Data source. The updated checklist of marine fishes presented herein was produced through non-destructive methods: (I) 696 Underwater Visual Censuses (UVC) were carried out using 40m2-belt transects by two scientific divers in all of the three archipelagos and Cotunduba Island, between 2011 and 2022, at shallow waters (<10 m) and deeper waters (>11 to 25 m); (II) 468 Submersible Rotating Videos (SRV) were obtained at three different areas on shallow (<10 m) and deep (>10 m) strata (117 hours of video); Additionally, (III) fish occurrence records were compiled from previously published scientific papers and books (e.g., Rangel et al., 2007; Moraes et al., 2013; Monteiro-Neto et al., 2013; Aguiar et al., 2015; Amorim, Monteiro-Neto, 2016; Garcia et al., 2018; Bertoncini et al., 2019; Araujo et al., 2020; Hauser-Davis et al., 2021); (IV) Data were also compiled from fishery landing monitoring and personal communication with Z13 and Z7 Fishermen Colonies, providing much of the species that inhabit soft bottoms, once they have fishing grounds in the surroundings of the islands. Finally, (V) Underwater Sighting Data (approx. 603 hours of scientific diving) and sightings by colleagues and volunteers in situ were considered in the present work.

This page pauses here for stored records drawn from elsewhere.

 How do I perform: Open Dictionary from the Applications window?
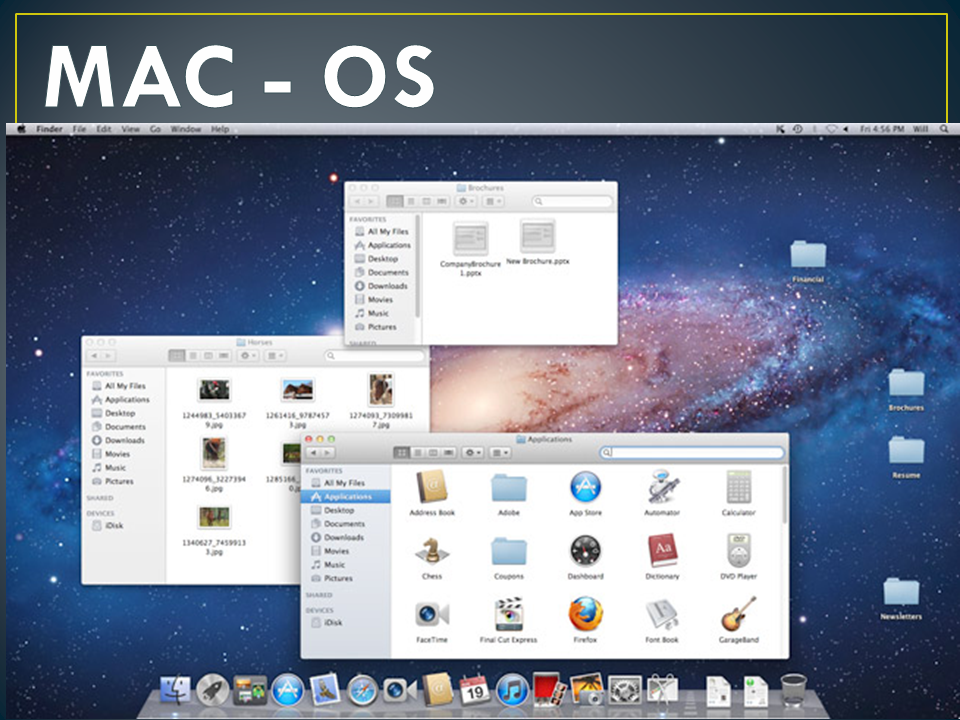click(661, 551)
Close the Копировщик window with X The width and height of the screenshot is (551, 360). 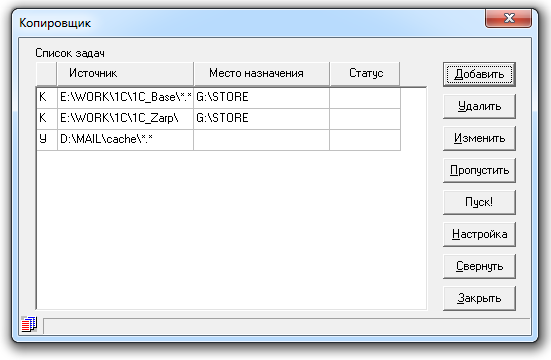point(508,18)
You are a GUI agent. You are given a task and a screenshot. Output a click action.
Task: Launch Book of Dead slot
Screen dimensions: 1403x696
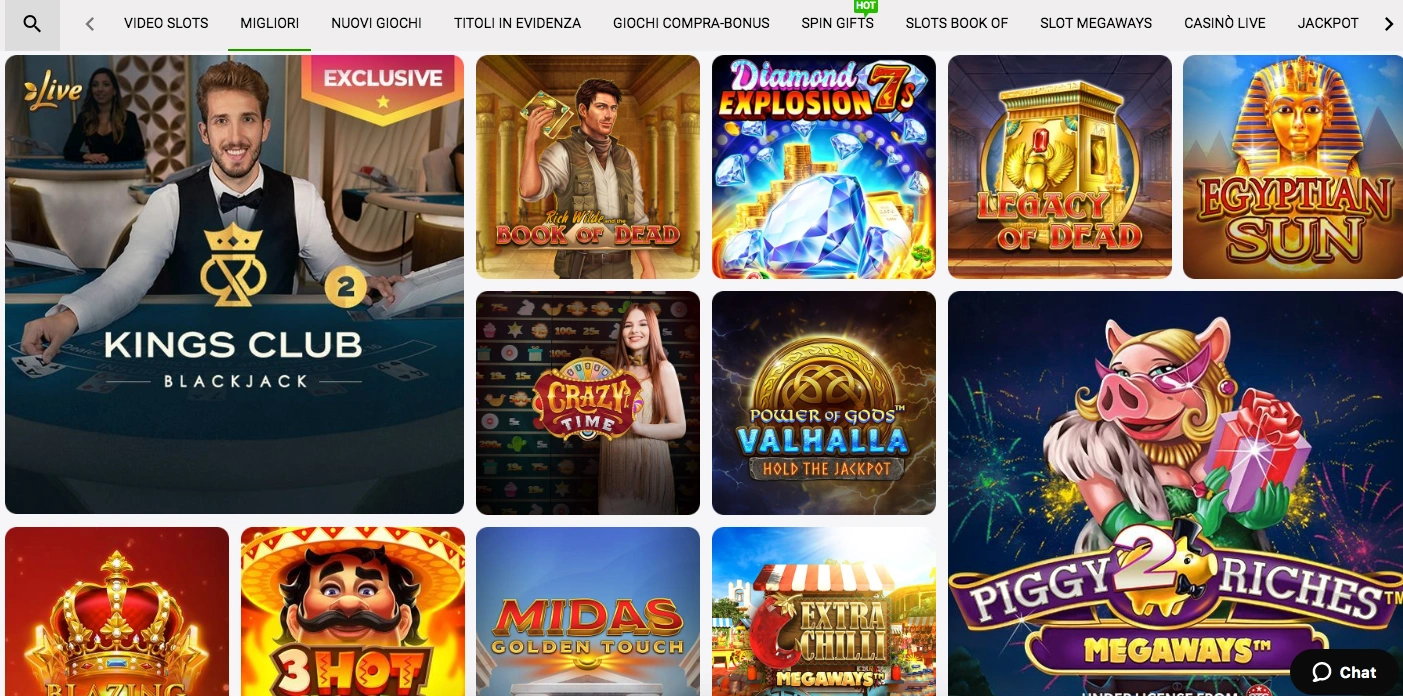pos(588,167)
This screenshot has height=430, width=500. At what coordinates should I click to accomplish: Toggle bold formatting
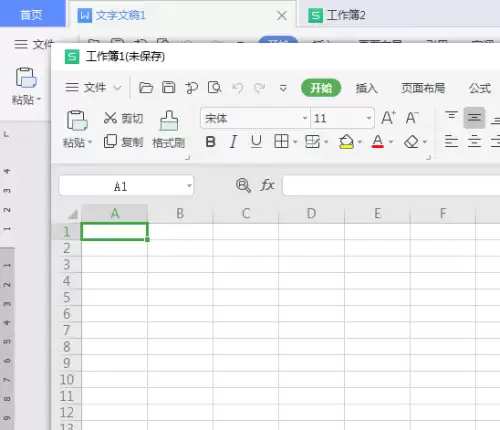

Submersible Rotating Videos (SRV). The SRV system (Fig. 2), developed by Koenig, Stallings (2015), is an innovative rotational underwater video technique, and consists of a stainless-steel frame with an engine inside (2 rpm) and a camera of high resolution attached (e.g., GoPro). This technique simulates the renowned stationary census technique, developed by Bohnsack, Bannerot (1986) and excludes the potential influence of the diver on the behavior of fishes. From each deployment, a 15-minute-video was recorded, and then after analyzed using the VLC multimedia player (http://www.videolan.org/vlc/index.html).

FIGURE 2 | Submersible Rotating Videos “SRV” in operation on Redonda Island. Photo: Áthila A. Bertoncini.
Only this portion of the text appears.